Exercise objective | With the pictures left out, transcribe exactly the lines from the one with "Click the Appliquer button" through the end of the data.

Extracted records |
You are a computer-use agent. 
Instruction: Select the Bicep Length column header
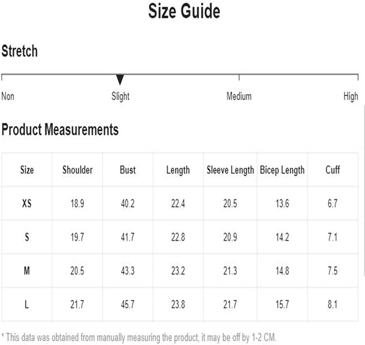[282, 170]

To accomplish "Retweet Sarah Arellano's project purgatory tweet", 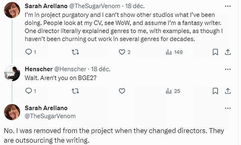I will (x=75, y=52).
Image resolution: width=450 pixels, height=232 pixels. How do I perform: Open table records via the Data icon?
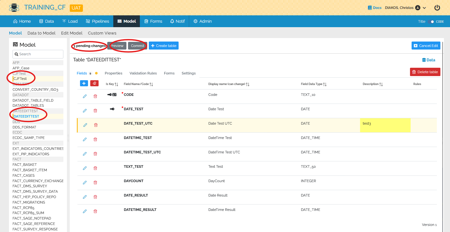pyautogui.click(x=429, y=60)
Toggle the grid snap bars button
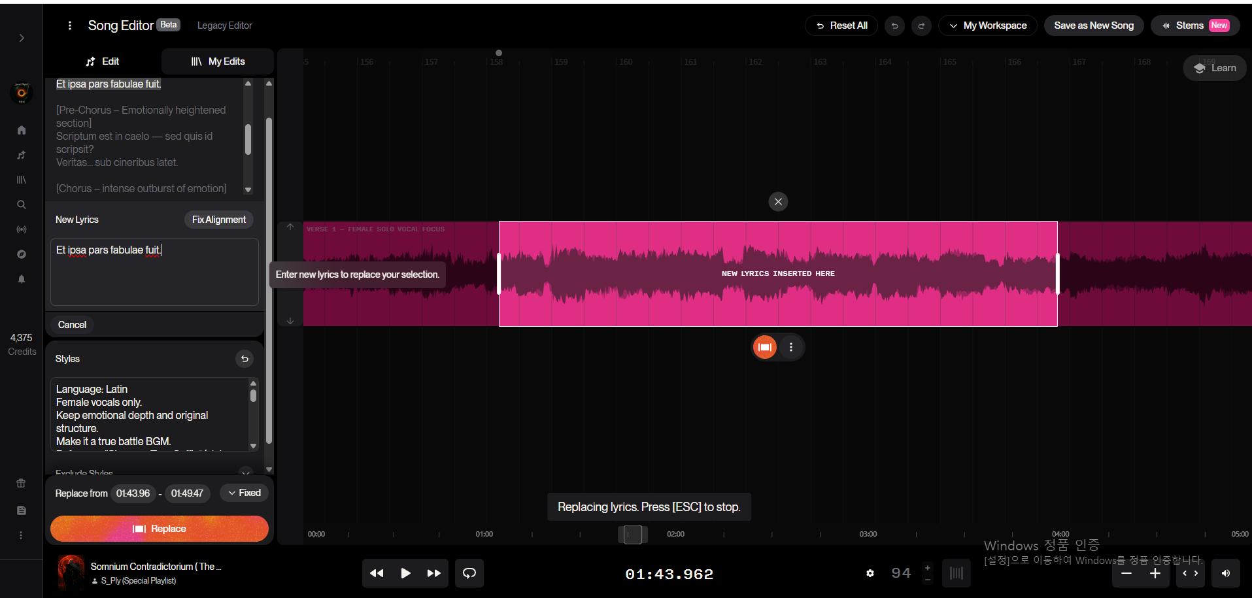 click(956, 573)
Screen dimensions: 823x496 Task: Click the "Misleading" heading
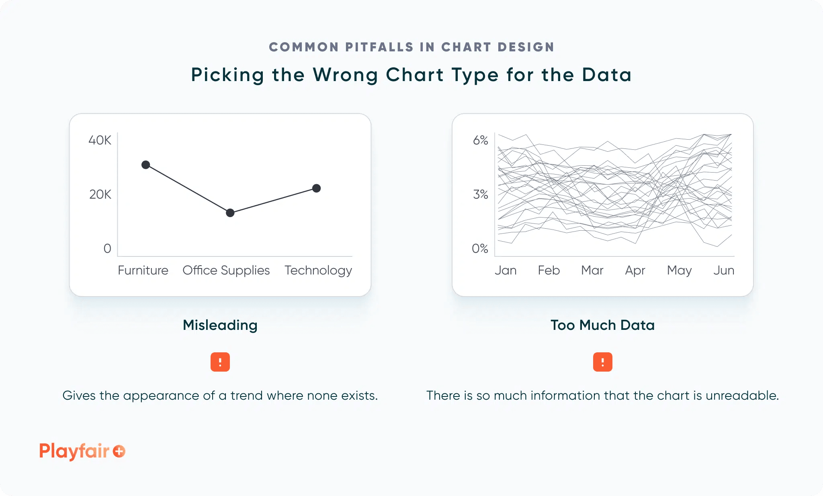220,325
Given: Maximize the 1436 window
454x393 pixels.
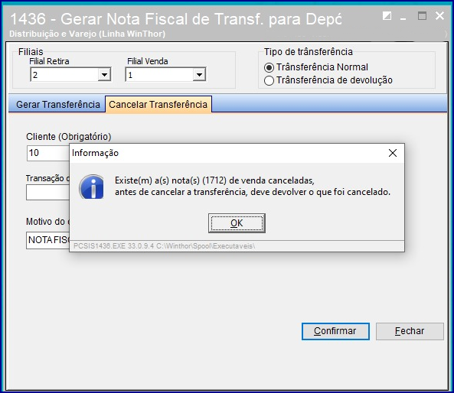Looking at the screenshot, I should 422,15.

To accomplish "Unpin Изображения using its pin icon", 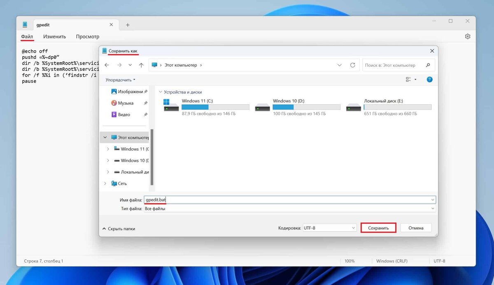I will [x=145, y=91].
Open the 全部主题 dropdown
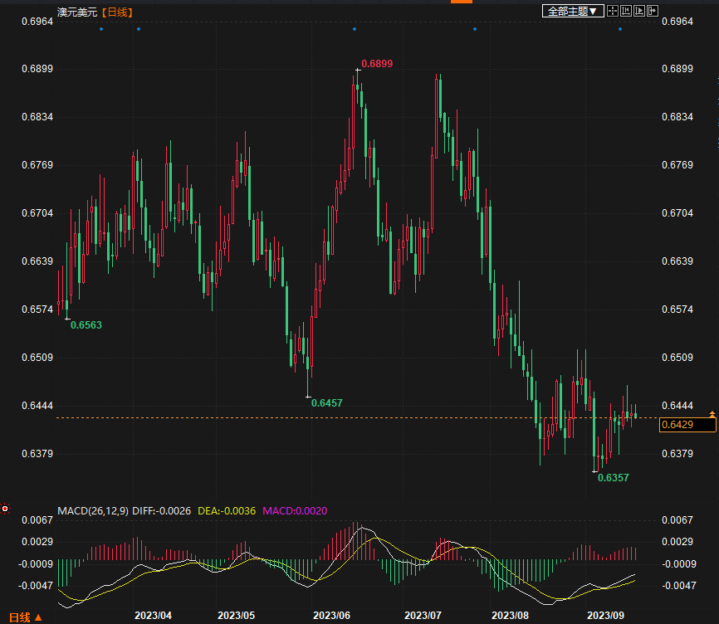Screen dimensions: 719x624 click(571, 11)
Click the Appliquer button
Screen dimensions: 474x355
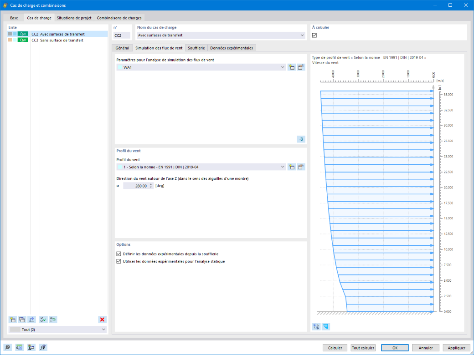(x=457, y=348)
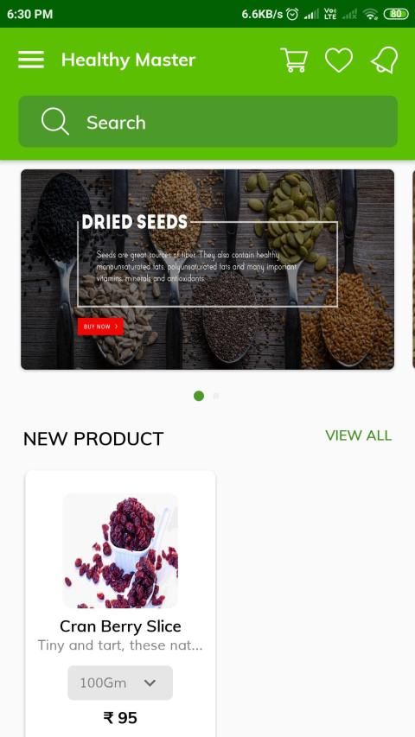
Task: Open the hamburger navigation menu
Action: tap(31, 60)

Exercise result |
Click the Appliquer button
Screen dimensions: 474x355
(x=457, y=348)
Task: Open the hamburger navigation menu
Action: tap(31, 60)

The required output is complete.